◆ **QUOTED PASSAGE**:
※ ※ ※

Highlights & Insights¶
- "Context-agnostic error instructions" as an anti-shortcut mechanism: Since chosen and rejected share the same context and error type, DPO is forced to learn the "reasoning rigor" axis rather than superficial traits like length. This approach is transferable to any reasoning distillation task (math, code, medicine).
- Difficulty Score via binary forced-choice: This avoids the bias where longer chosen responses naturally have lower likelihoods, serving as an elegant verification reward model more robust than PPL-based filtering.
- Two-step conditional generation (chosen|rejected): Requiring the teacher to correct its own deliberate mistake produces a cleaner pair signal than independent sampling, representing a best practice for DPO data synthesis.
- Iterative reference model: Updating \(\pi_{\text{ref}} = \pi_{\theta_t}\) rather than using a fixed base model is a standard online-DPO technique, but here it creates a complete "diagnosis → data → training → re-diagnosis" flywheel.
- Real-world industrial validation: Testing on financial POA/Trust datasets provides evidence for the industrial feasibility of achieving 0.9+ accuracy on locally deployed 1.7B models using GPT-4o as a teacher.
Limitations & Future Work¶
- Heavy dependence on teacher's domain capability: If the teacher is weak (e.g., GPT-4o on Priv. Ent.), the student cannot exceed it easily; no strategy for "weak teacher" scenarios is provided.
- Diagnosis also relies on the teacher: Using the same teacher for the Audit Agent may result in systematic omissions of errors that the teacher itself cannot identify.

※ ※ ※

◆ **EXERCISE REQUIREMENTS**:
1/ Retype the stretch of the DPO distillation notes from "- Difficulty Score" through "as a teacher.", keeping every character unchanged.
2/ Pick up the DPO distillation notes after their final sentence and write what comes next.

※ ※ ※

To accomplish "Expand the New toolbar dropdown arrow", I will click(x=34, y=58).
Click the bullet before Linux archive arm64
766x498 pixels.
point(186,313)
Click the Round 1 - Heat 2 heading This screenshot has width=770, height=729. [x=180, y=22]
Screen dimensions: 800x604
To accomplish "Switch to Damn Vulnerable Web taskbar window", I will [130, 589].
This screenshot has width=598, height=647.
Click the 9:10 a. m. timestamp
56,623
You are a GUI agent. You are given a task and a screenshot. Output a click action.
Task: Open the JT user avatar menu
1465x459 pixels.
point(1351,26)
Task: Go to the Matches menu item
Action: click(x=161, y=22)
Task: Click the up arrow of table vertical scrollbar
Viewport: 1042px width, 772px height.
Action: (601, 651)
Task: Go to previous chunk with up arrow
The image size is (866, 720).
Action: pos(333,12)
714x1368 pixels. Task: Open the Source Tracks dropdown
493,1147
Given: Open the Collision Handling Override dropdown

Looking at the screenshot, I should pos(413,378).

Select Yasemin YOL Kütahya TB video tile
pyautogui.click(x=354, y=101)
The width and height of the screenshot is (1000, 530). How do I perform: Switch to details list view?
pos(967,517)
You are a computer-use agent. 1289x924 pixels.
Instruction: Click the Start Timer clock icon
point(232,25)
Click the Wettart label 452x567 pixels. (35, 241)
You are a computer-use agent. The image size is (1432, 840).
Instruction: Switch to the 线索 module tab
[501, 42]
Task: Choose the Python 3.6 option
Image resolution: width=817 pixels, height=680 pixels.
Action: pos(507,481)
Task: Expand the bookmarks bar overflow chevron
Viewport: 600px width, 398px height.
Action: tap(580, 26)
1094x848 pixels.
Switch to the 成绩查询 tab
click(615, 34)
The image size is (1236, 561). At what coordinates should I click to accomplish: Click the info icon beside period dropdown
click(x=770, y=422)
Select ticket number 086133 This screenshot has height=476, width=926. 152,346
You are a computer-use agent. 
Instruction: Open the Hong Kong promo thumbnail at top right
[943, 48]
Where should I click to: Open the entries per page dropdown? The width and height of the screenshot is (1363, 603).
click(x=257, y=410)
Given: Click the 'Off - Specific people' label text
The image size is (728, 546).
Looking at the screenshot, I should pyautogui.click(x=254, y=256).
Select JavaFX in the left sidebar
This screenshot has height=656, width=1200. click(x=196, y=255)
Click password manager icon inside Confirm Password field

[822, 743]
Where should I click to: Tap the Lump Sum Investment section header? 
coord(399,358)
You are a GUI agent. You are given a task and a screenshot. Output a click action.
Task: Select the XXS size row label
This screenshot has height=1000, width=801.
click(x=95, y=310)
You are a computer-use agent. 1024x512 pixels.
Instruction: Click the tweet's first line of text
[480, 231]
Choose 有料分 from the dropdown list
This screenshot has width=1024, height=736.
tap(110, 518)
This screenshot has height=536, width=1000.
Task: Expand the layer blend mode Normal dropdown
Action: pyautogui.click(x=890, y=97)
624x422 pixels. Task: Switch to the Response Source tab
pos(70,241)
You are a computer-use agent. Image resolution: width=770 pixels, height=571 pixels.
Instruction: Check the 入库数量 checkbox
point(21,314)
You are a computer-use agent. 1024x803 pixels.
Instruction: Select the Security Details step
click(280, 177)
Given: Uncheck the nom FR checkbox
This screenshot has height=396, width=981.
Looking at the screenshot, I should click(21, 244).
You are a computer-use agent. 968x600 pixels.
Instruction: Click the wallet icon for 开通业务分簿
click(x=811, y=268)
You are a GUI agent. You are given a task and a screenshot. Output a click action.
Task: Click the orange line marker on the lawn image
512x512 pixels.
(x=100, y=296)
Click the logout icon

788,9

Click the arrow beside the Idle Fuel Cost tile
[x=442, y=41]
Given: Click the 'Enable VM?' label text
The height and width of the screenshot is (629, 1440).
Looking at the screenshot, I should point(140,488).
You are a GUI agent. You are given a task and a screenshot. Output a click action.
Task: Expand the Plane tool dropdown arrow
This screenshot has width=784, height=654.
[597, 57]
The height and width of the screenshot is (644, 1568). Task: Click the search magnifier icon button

※ ※ ※

◆ **RESPONSE LIST**:
1/
- Difficulty Score via binary forced-choice: This avoids the bias where longer chosen responses naturally have lower likelihoods, serving as an elegant verification reward model more robust than PPL-based filtering.
- Two-step conditional generation (chosen|rejected): Requiring the teacher to correct its own deliberate mistake produces a cleaner pair signal than independent sampling, representing a best practice for DPO data synthesis.
- Iterative reference model: Updating \(\pi_{\text{ref}} = \pi_{\theta_t}\) rather than using a fixed base model is a standard online-DPO technique, but here it creates a complete "diagnosis → data → training → re-diagnosis" flywheel.
- Real-world industrial validation: Testing on financial POA/Trust datasets provides evidence for the industrial feasibility of achieving 0.9+ accuracy on locally deployed 1.7B models using GPT-4o as a teacher.

2/
- Hard hyperparameters: The DS threshold \(\tau\) and \(K\) are manually tuned per dataset; an adaptive mechanism is lacking.
- Limited to binary yes/no tasks: Open-ended tasks like judgment generation or contract drafting are not covered, and the "final verdict" filtering is optimized for binary outcomes.
- Lower bound of SLMs: 0.6B models remain weak on certain tasks, indicating that sub-billion models may be insufficient for complex legal reasoning.
- Future Directions: Implementing multi-agent debate (red-teaming) for the Audit Agent; generalizing forced-choice DS to multi-class labels; and packaging the framework into a toolkit for other high-stakes domains like medicine and compliance.
Related Work & Insights¶
- vs Standard Rejection Sampling: LegalDrill provides "precision-guided" data by using diagnosis to create concise, targeted chains rather than the potentially over-long chains produced by standard sampling.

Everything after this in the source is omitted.